You can’t be in the game unless your prospects know what their costs and opportunities are, he emphasized.
Why Panther Creek?
Coursey said the Madison County Economic Development Authority conceived the idea for developing the Panther Creek tract and obtained a long-term option on it. The data collection and joint marketing followed.
The site has a master plan and the advance work for required permitting has been done. The Madison County Board of Supervisors recently committed to a $10-million bond issue to cover infrastructure costs once a major tenant signs up. That kind of pledge can be key in negotiating with a site prospect, Coursey noted.
Other key assets that Coursey, Turner and other marketers of the site can offer include a fully functioning sewage plant and a large waterline that can be extended from the nearby Nissan plant.
Accessibility includes 1 ½ -mile proximity to I-55 via two interchanges: Nissan Parkway and Mississippi Highway 22.
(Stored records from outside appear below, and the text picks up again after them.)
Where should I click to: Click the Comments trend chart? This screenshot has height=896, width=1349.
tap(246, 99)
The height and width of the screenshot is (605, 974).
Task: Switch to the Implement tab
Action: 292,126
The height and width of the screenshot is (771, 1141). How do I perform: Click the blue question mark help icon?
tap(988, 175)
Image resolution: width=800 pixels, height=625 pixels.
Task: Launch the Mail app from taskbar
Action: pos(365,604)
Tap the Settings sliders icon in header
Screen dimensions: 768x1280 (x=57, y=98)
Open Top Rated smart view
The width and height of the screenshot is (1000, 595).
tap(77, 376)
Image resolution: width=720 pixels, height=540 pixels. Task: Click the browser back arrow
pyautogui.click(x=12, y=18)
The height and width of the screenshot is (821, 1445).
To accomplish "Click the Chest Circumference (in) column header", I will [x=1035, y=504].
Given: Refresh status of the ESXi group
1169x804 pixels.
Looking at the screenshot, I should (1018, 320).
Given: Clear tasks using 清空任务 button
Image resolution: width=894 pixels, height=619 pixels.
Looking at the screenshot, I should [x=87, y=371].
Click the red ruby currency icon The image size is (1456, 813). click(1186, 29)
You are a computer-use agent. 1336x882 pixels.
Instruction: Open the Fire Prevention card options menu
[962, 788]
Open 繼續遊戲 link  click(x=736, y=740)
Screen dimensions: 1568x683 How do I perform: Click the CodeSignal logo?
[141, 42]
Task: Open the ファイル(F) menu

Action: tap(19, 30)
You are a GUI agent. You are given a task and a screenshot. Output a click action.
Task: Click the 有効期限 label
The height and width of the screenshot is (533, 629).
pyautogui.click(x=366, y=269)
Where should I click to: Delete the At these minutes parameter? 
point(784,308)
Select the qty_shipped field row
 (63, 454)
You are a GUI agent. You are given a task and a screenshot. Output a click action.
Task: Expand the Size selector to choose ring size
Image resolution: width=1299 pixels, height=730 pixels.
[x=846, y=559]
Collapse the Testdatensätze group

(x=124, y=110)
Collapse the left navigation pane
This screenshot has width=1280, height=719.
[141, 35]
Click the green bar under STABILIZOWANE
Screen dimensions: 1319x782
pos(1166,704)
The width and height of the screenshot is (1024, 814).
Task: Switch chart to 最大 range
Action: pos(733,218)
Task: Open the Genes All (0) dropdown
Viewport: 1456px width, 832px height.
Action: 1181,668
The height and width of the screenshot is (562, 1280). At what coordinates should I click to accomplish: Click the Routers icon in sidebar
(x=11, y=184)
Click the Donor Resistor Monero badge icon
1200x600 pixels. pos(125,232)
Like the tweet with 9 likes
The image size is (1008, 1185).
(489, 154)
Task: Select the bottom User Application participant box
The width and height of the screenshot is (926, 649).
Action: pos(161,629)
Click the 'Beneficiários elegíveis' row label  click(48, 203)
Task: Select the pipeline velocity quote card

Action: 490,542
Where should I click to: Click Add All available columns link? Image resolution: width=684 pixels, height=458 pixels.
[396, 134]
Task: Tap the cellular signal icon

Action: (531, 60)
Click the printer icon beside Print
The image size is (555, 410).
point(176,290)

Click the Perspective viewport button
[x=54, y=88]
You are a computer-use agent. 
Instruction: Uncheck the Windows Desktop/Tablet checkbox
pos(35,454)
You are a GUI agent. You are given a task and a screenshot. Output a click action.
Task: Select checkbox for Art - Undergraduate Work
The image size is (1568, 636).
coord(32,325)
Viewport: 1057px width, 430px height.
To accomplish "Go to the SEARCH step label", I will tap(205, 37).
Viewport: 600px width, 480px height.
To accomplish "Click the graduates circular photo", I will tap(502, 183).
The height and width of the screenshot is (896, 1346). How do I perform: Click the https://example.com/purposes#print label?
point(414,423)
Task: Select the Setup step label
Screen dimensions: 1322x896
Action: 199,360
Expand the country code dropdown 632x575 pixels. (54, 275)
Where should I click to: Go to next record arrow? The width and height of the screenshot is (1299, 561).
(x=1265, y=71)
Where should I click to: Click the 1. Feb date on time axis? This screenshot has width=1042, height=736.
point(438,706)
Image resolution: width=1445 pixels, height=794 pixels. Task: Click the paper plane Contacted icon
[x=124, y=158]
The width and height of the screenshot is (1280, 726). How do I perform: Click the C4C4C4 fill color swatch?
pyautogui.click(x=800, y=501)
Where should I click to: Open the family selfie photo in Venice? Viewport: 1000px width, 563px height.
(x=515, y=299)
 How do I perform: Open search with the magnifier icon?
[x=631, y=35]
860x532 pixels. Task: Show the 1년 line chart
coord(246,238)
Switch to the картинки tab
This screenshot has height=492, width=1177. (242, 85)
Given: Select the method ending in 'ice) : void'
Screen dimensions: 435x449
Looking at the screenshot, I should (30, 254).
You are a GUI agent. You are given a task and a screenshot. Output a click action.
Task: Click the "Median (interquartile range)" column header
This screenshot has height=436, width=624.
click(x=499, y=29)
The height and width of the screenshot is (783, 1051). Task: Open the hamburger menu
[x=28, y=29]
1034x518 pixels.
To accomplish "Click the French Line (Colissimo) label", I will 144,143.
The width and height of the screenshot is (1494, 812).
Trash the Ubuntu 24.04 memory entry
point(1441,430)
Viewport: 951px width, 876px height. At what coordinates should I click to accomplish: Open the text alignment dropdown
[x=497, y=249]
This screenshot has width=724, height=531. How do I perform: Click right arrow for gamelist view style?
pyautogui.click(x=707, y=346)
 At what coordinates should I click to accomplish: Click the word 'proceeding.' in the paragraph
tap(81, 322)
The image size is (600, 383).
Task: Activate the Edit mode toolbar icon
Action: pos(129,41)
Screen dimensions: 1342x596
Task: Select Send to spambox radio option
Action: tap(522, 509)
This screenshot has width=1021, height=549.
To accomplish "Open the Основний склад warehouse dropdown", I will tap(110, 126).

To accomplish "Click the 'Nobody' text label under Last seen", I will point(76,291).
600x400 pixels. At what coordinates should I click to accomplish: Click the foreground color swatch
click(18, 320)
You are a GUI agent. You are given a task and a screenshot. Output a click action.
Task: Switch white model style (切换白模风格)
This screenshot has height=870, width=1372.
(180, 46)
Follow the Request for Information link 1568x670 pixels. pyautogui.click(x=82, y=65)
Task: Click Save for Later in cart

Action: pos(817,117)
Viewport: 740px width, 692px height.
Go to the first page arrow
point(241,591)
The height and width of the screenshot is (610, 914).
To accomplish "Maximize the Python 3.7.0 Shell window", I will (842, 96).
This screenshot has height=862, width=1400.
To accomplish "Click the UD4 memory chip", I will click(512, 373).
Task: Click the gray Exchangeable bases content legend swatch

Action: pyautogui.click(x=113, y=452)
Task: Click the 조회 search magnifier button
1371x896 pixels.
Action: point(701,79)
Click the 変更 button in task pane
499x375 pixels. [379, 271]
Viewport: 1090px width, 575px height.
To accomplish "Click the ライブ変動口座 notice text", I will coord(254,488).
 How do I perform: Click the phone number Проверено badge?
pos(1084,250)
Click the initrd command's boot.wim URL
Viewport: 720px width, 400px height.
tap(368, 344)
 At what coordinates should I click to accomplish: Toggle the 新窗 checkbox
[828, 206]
In all, said Coursey, the megasite’s infrastructure costs can be “some of the lowest in the state when you are talking about a high-impact company.”
While a megasite typically draws interests from a single large user, Coursey and the others are seeking multiple tenants as well as a solo tenant.
Coursey said his agency and its partners in selling of Panther Creek want tenants that will provide “the jobs of the future.”
Specifically, he said, these are “higher paying, sustainable jobs of the future, whether that is automotive supplier that has manufacturing going on or a medical device company.”
Entergy, which Coursey credits with doing some of the major marketing for Panther Creek, targets site selectors for advanced manufacturing and aerospace, among others. In going after those, said Entergy’s Turner, “I think it competes well. Once again, that goes to the available workforce and quality of life” the region offers.
Turner said the marketing also targets supply-chain companies, not just for Nissan but for companies serving automotive and aerospace companies throughout the Southeast region.
Nissan is seeking to draw more of its suppliers onto its site. This can create opportunities for Panther Creek, according to Turner.
“There are other suppliers that are in Japan or are in Germany that may want to come” to the megasite, he said.
While physical attributes of the site, workforce quality and quality of life are strong selling points, Entergy is also touting the low energy costs found throughout the South, Turner noted.
Expect the region’s edge in energy costs to grow in the years ahead, the power company executive said. “Gas and electricity are really going to be the competitive advantage” over locations such as Mexico, Europe and Asia.
Coursey said he is impressed with the effort and resources Entergy is putting into marketing Panther Creek. “They have set up a number of visits from foreign investors and consultants,” he said. “They have really upped their game here (in Mississippi) in the last year and a half. They have gotten real aggressive about recruiting and marketing.”
Entergy, he said, does especially well at gathering the intelligence and knowing what site consultants want.
For his own marketing, Coursey said he has not been shy about asking for critiques from site selectors.
“We are asking consultants, ‘What are you guys looking for? What are we missing?’”
The result, he said, is that the consultants are “telling us how to perform at the highest levels.”
For now, Coursey noted, “We think we have figured some things out. We have got to put a value proposition out there.”